Today, with over a million users, Shimon and Rubin Kolyakov still don’t take the credit for TorahAnytime — they just followed the path Hashem paved

 

Photos: Naftoli Goldgrab

 

When Shimon and Rubin Kolyakov first put up their website of Torah shiurim in 2006, they considered 50 hits a success — that meant 50 more people listening to a Torah class. Today, with over a million users, they still don’t take the credit for TorahAnytime — they just followed the path Hashem paved

 

Shimon Kolyakov is, by his own admission, a man obsessed. And that turns out to be a particularly good thing for Klal Yisrael. Because, as a child of Bukharian immigrants growing up in Queens, New York, once Shimon became drawn to Torah as a teenager, he became obsessed with sharing his newfound wealth. Together with his younger brother Rubin, who followed enthusiastically in his wake, he began videoing and sharing shiurim, taking advantage of the swiftly advancing development of the Internet and following new breakthroughs in photographic technology.
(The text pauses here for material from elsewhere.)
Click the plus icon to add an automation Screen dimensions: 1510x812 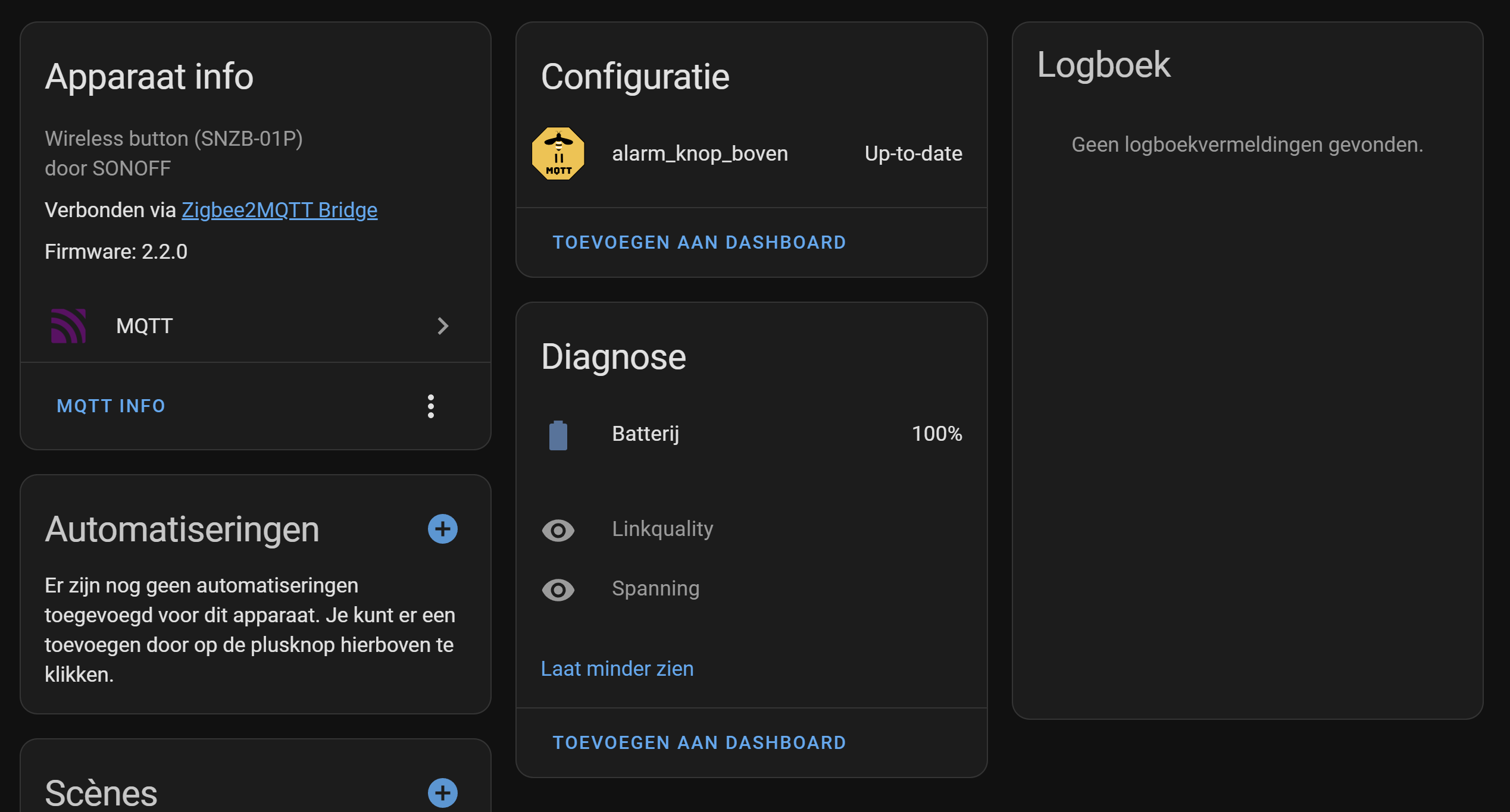click(442, 529)

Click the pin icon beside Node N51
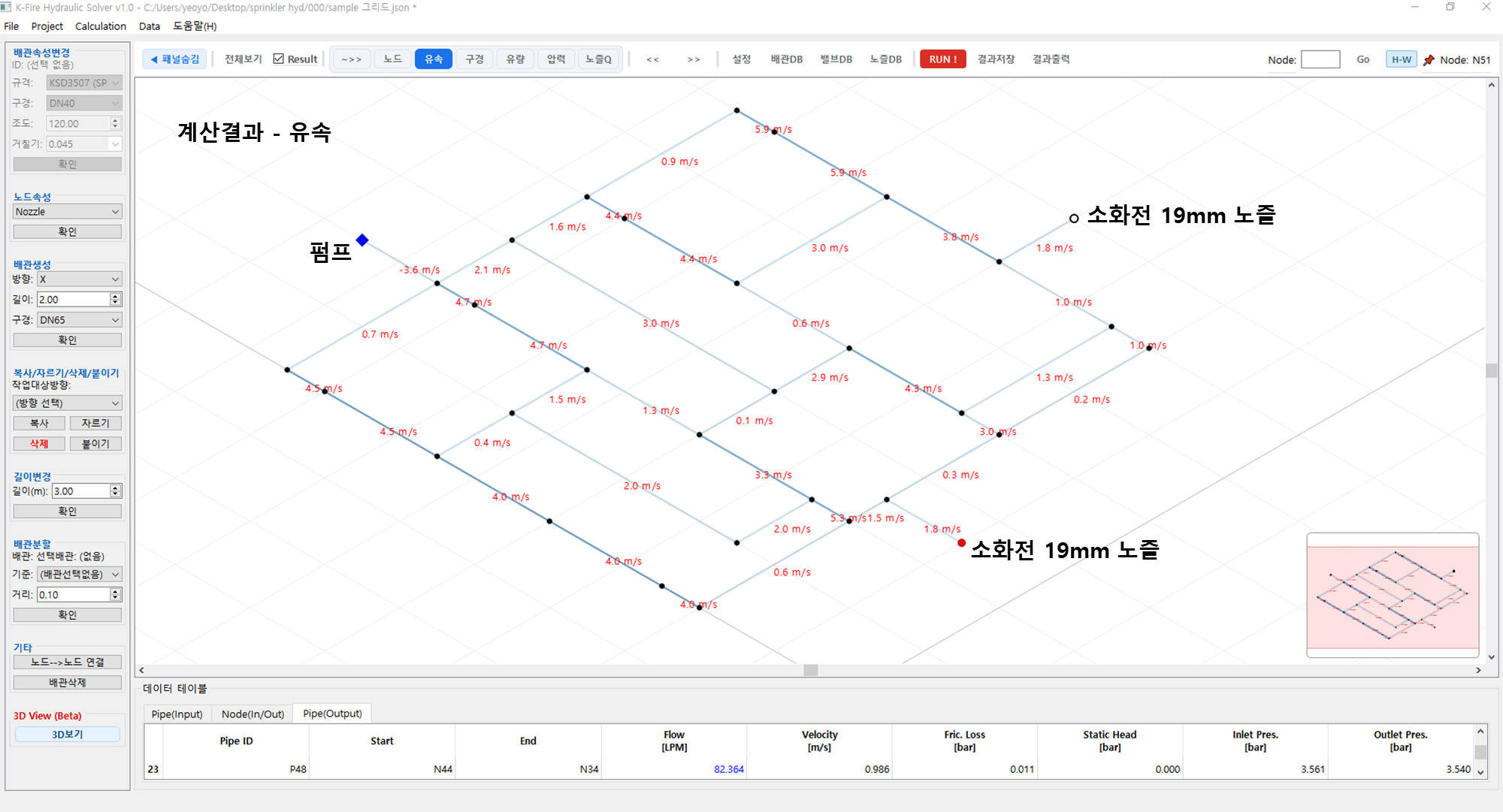pos(1429,60)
Their efforts ultimately morphed into TorahAnytime.com, the largest library of originally recorded Torah videos in the world.

In fact, the massive global resource we all know started with a mini-DV camera and a driven and inspired teenager.
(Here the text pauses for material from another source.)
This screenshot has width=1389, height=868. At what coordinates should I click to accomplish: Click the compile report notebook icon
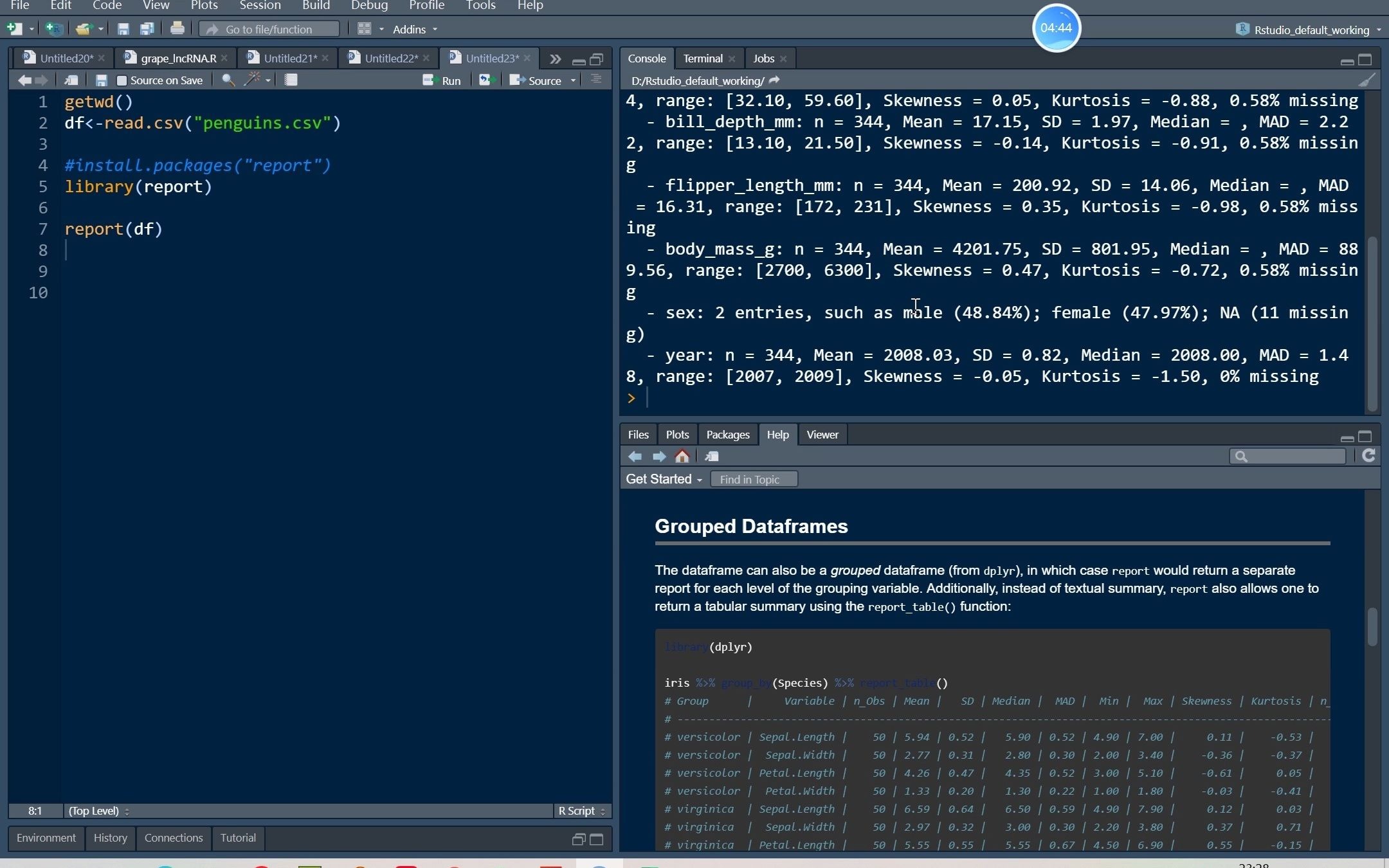[291, 80]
In 1979, when Shimon was two years old and Rubin not yet born, the Kolyakov family, coming from Tashkent, Uzbekistan, fled Communism for America and settled in Queens, New York’s Bukharian community. The Kolyakov family’s roots boasted a steadfast line of deeply religious ancestors, but Communism had obliterated religion from two generations of Jews, leaving them unlearned, uneducated, and practically disconnected from Yiddishkeit.

Shimon recalls the highlight of his school week: The Queens branch of JEP pulled the Jewish kids out of their public school classrooms once a week for an hour, and Shimon recalls a defining incident that got his parents’ attention and eventually spurred them to switch him out of public school.
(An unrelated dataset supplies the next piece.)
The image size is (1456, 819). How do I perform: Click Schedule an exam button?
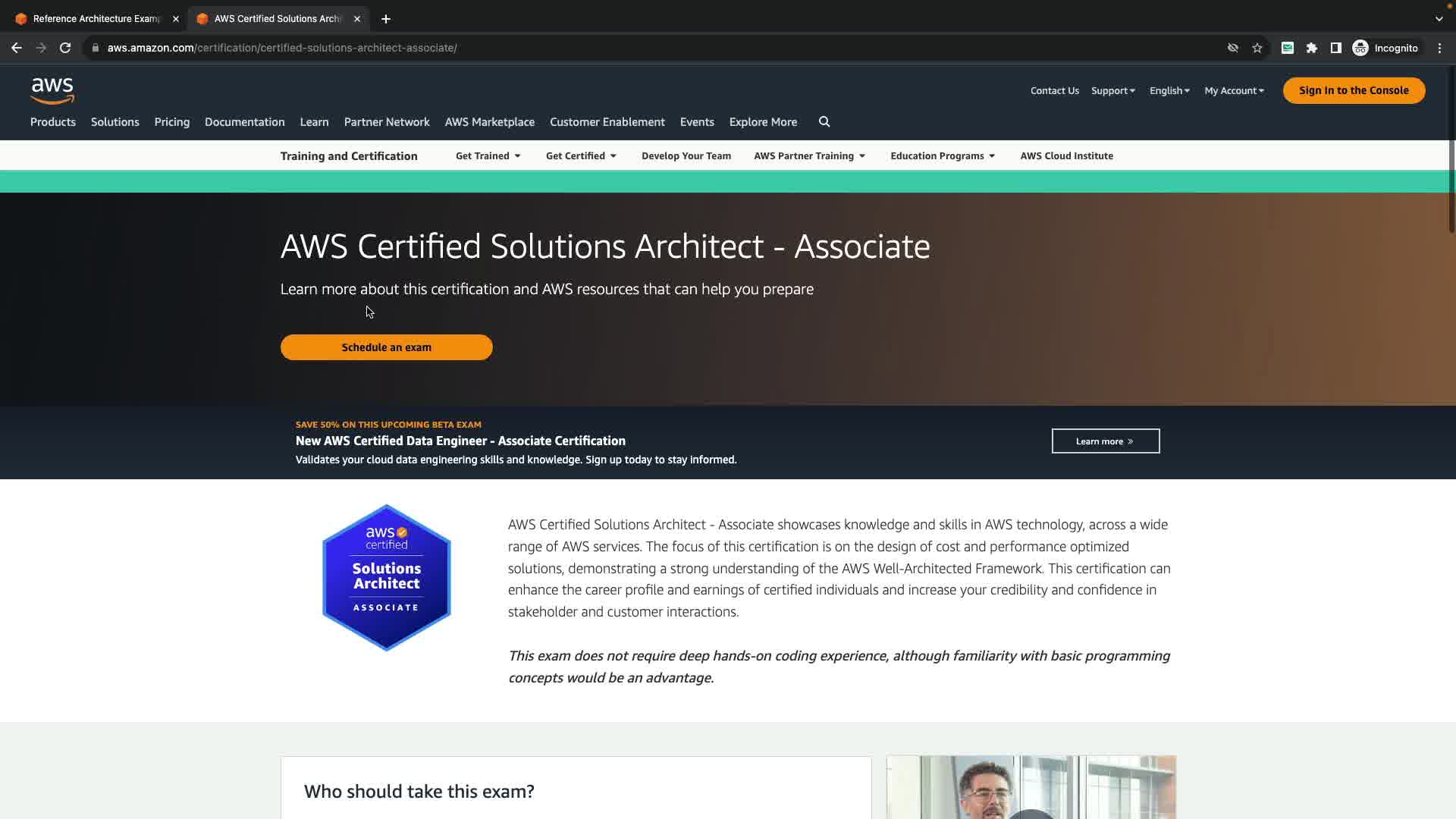(387, 347)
Though his parents were not religious, like most immigrant Bukharian Jews, they had a strong Jewish identity. As a third grader, Shimon’s public school held a small sale as part of a student fundraising project. “I wanted to buy something for my mom and saw a small necklace with a pendant,” Shimon remembers. “The shape looked familiar so I figured it must be something that was in style.”

He bought the necklace and proudly presented it to his mother. “I gave it to her, and she didn’t say anything, but she gave me a strange look and an awkward smile.” The Kolyakovs might have been unaware of halachah, but they knew well enough that Jews don’t wear crosses. This wake-up call, combined with the efforts of JEP volunteers and Shimon’s only religious relative, his uncle Baruch, spurred the first switch. Shimon’s parents transferred him to Yeshiva Institute in Queens, now called Yeshiva Primary, which is still active and thriving — and Shimon remains closely tied and grateful to the yeshivah and to Rabbi Zalman Deutscher, its dynamic principal. “I loved it there,” he says. “I was a kid, I wasn’t holding anywhere yet, but the seeds were planted.”